*** Opening Excerpted text ***

In present study, an overexpression vector and siRNAs were used to understand the effects of PIAsxα on U2-OS osteosarcoma cells. In addition, the progression of the U2-OS cell line was confirmed using flow cytometry. The expression levels of CDKs and cyclin D were detected following transfection to induce overexpression or with siRNAs, and treatment to rescue the effects of overexpression and siRNA transfection, in U2-OS cells. The results of these investigations may elucidate the effects of PIAsxα and its mechanism on the progression of osteosarcoma.

Materials and methods

Patients

Tissue samples from patients with osteosarcoma were collected from the Second Hospital of Xiangya, Central South University (Changsha, China). The experiments were performed, according to guidelines and following approval by Xiangya School of Medicine Research Ethics Committee, Central South University. Written informed consent was obtained from the patients, according to the Declaration of Helsinki (24). The clinical parameters of the patients, including age, gender and histological examination of the state of invasiveness were also collected. The osteosarcoma and adjacent tissues samples were obtained from 25 patients diagnosed with TNM stage III osteosarcoma. These patients had not undergone radical prostatectomy or any previous treatment.

*** Closing Excerpted text ***

## [Instructions]
- 1) In the osteosarcoma study excerpt, how many patients supplied the osteosarcoma and adjacent tissue samples?
- 2) Retype the section of the osteosarcoma study excerpt that opens with the words "In present study, an" and closes with "progression of osteosarcoma.".
- 3) Extend the excerpt on PIAsxα in U2-OS osteosarcoma cells, picking up after its final sentence.
The listing that follows has no connection to the osteosarcoma study excerpt.

*** Opening Record excerpts ***

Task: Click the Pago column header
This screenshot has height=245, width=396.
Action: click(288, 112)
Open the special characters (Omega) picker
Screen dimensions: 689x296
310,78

*** Closing Record excerpts ***

## [Exercise responses]
- 1) The samples came from 25 patients diagnosed with TNM stage III osteosarcoma.

- 2)
In present study, an overexpression vector and siRNAs were used to understand the effects of PIAsxα on U2-OS osteosarcoma cells. In addition, the progression of the U2-OS cell line was confirmed using flow cytometry. The expression levels of CDKs and cyclin D were detected following transfection to induce overexpression or with siRNAs, and treatment to rescue the effects of overexpression and siRNA transfection, in U2-OS cells. The results of these investigations may elucidate the effects of PIAsxα and its mechanism on the progression of osteosarcoma.

- 3)
Cell line and culture

The U2-OS osteosarcoma cell line was provided by the Department of Orthopedic Surgery, Xiangya Hospital of Central South University. The cells were seeded into 24-well plates at a density of 1×106 cells per well. The cells were cultured in Dulbecco's modified Eagle's medium (DMEM; Sigma-Aldrich, St. Louis, MO, USA) with 10% bovine serum (Sigma-Aldrich) in a 37°C humidified incubator. The concentration of CO2 in the humidified incubator was 5%. Cell viability was confirmed using trypan blue staining, and visualized using a Nikon Eclipse E400 microscope (Nikon, Tokyo, Japan).

Transfection of PIAsxα vectors

To analysis the effect of PIAsxα on osteosarcoma cell progression, a PIAsxα overexpression vector was constructed. The overexpression vector was constructed using a pcDNA3.1(t) plasmid (Invitrogen; Thermo Fisher Scientific, Inc., Waltham, MA, USA). The full-length coding sequence of PIAsxα was obtained from GenBank (www.ncbi.nlm.nih.gov/genbank/), and the following primers were designed to obtain the coding sequence with XbaI and HindIII sites: Forward 5′-TTGTCTAGAATGGCGGATTTCGAAGAGTT-3′ and reverse 5′-AAGCTTTCACTGTTGCACAGTATCAGA-3′. The fragments were cloned using a cDNA library from adjacent tissues. A T100™ thermal cycler was used (Bio-Rad Laboratories, Inc., Richmond, CA, USA). The PCR reaction comprised 30 cycles of 94°C for 30 sec, 52°C for 30 sec and 72°C for 3 min. Subsequently, the PCR product was digested with XbaI and HindIII (Shanghai Sangon Biotech Co., Ltd., Shanghai, China). The digested PCR fragments were inserted into the pcDNA3.1(t) plasmid (Invitrogen; Thermo Fisher Scientific, Inc.) using T4 DNA Ligase (Shanghai Sangon Biotech Co., Ltd.). Subsequently, the vector was transfected into the U2-OS cells using Lipofectamine™ 2000 (Invitrogen; Thermo Fisher Scientific, Inc.).

Small interfering (si)RNAs of PIAsxα and the GAPDH control were constructed using a Silencer siRNA Construction kit (Ambion; Thermo Fisher Scientific, Inc.), according to a previous report (21). The siRNA sequence was 5′-GUGGAAGGCAACGAGUGGAUU-3, which was synthesize by Shanghai Sangon Biotech Co., Ltd. The target sequence was 5′-AAT CCA CTC GTT GCC TTC CAC-3′. The transfection protocol was performed, as described previously.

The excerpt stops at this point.